→ **Instructions for the task**
An exact copy of the records is needed; please leave the images out.

···

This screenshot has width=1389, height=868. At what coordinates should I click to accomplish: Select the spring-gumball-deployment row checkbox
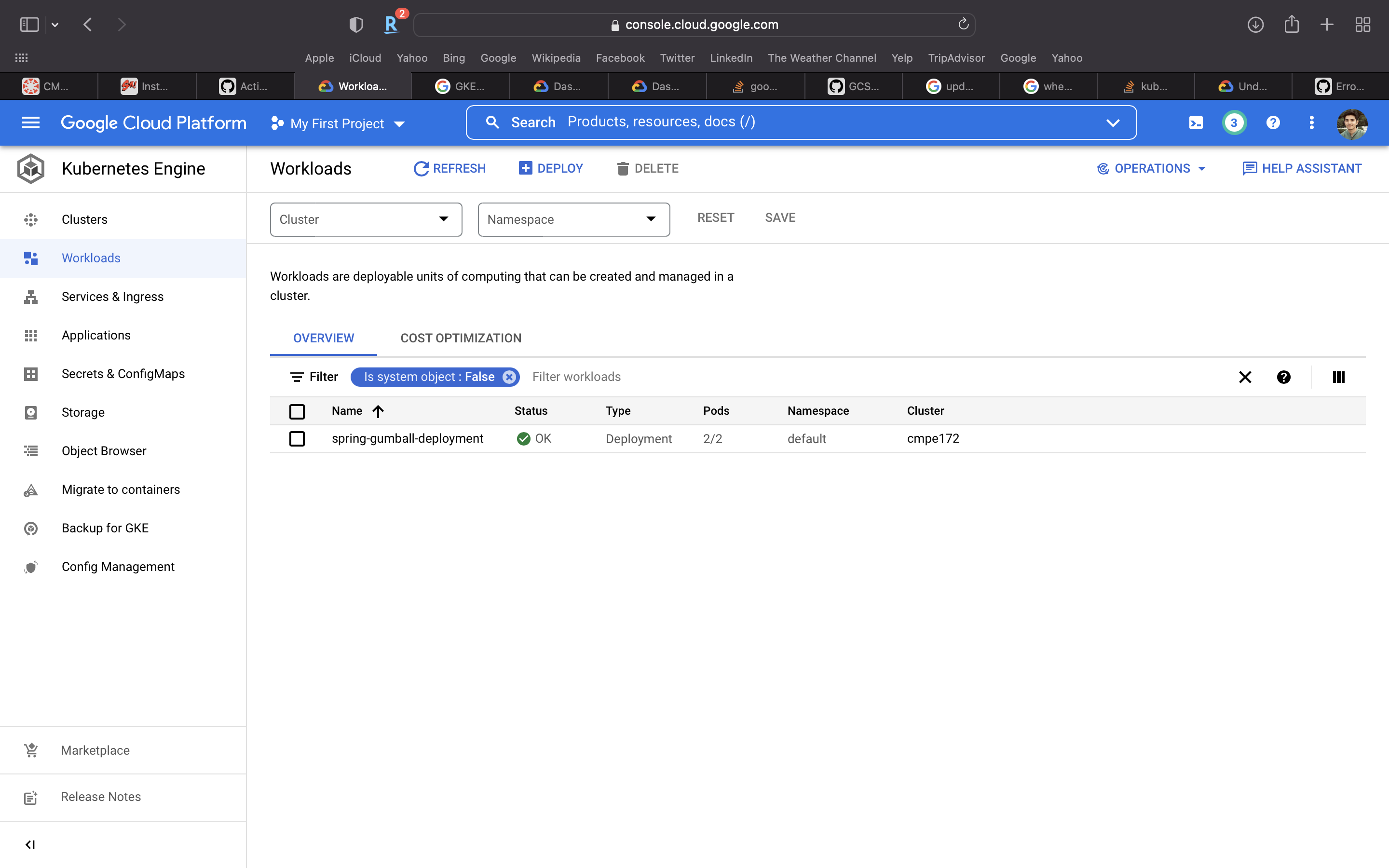297,439
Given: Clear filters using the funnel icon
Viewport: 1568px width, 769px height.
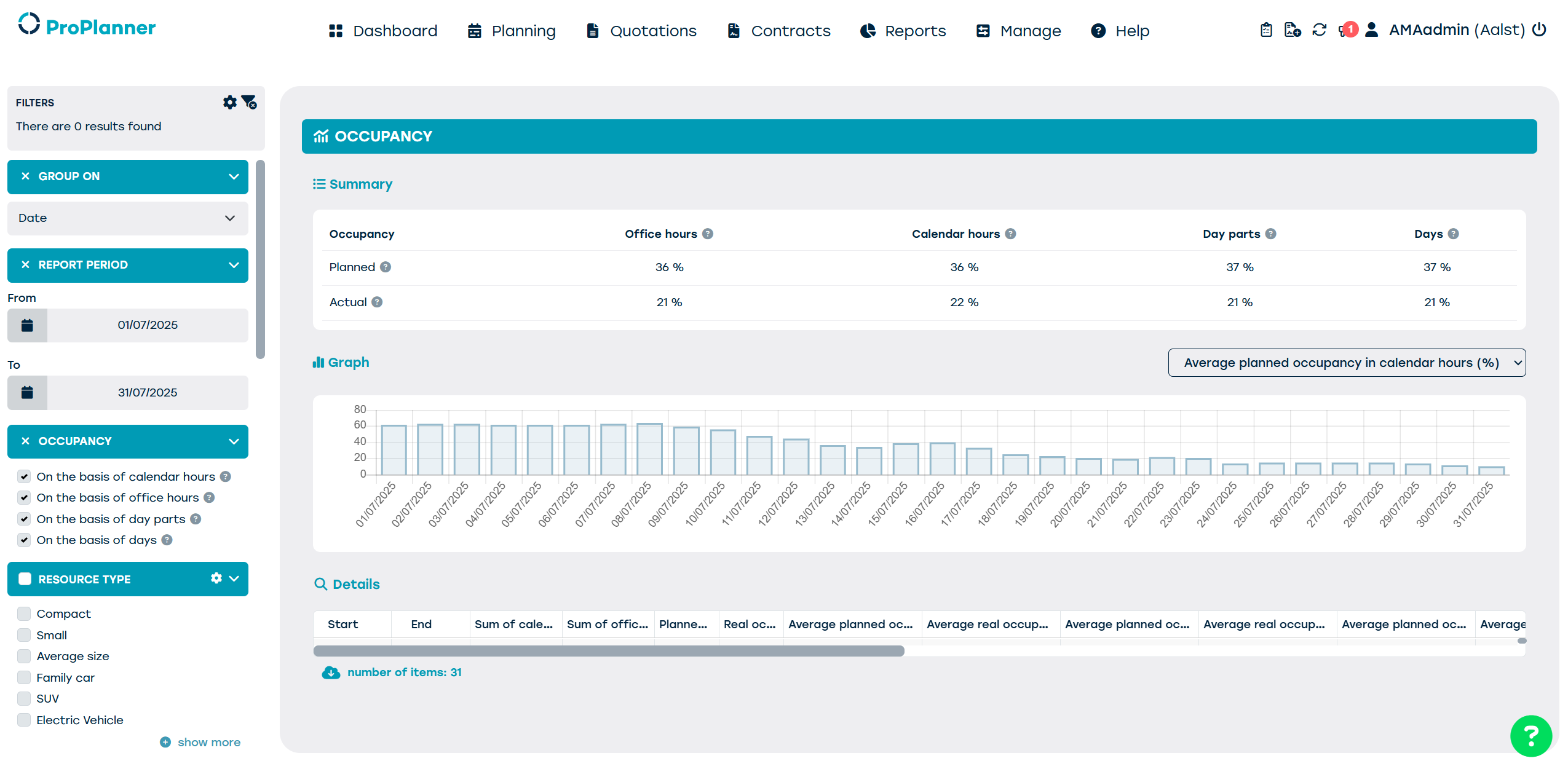Looking at the screenshot, I should [249, 103].
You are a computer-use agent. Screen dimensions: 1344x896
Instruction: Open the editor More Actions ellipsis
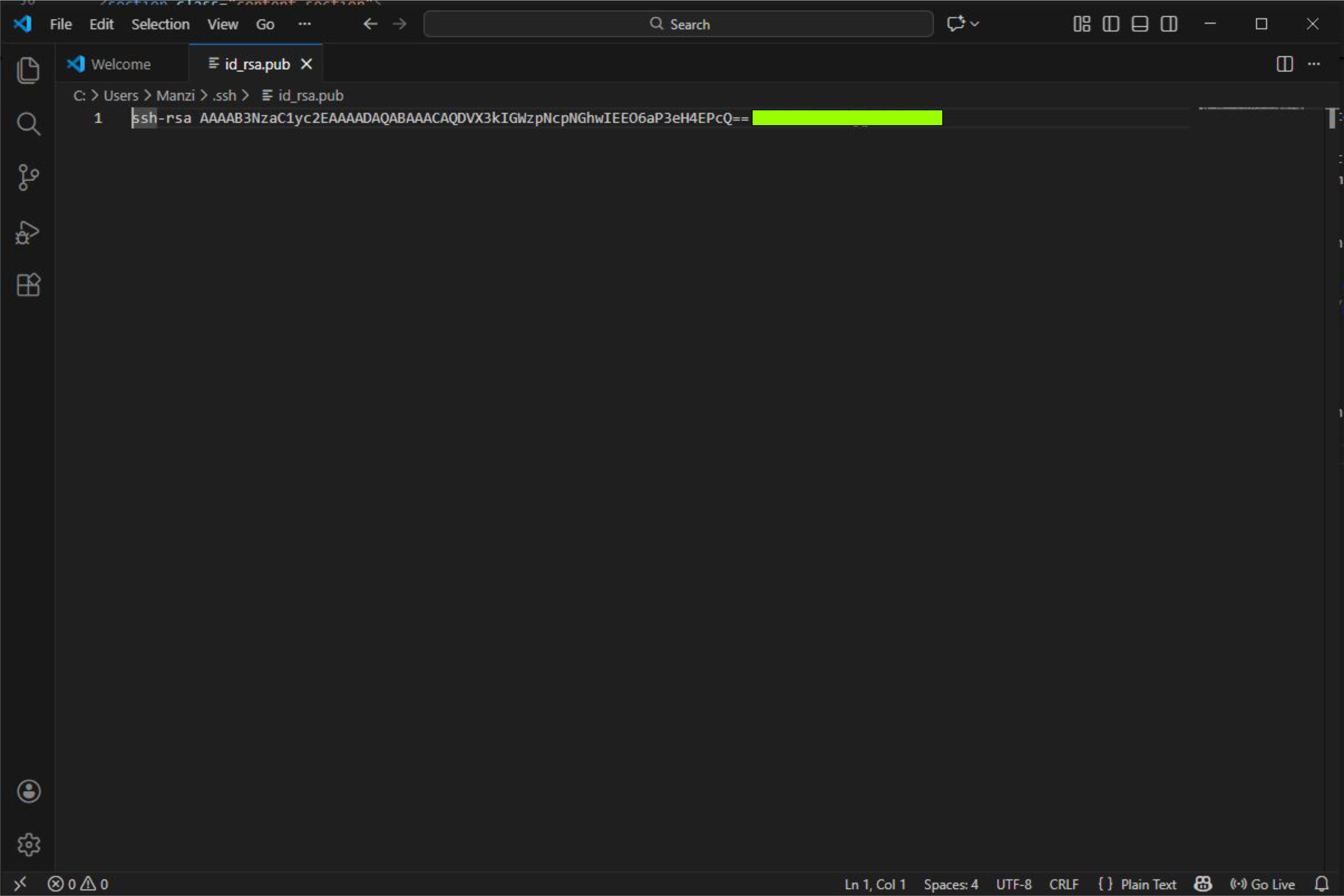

···

→ **Answer to the exercise**
This screenshot has width=1389, height=868. At what coordinates should I click to accomplish: Select the spring-gumball-deployment row checkbox
297,439
Given: Clear filters using the funnel icon
Viewport: 1568px width, 769px height.
Looking at the screenshot, I should [249, 103].
You are a computer-use agent. Screen dimensions: 1344x896
Instruction: Open the editor More Actions ellipsis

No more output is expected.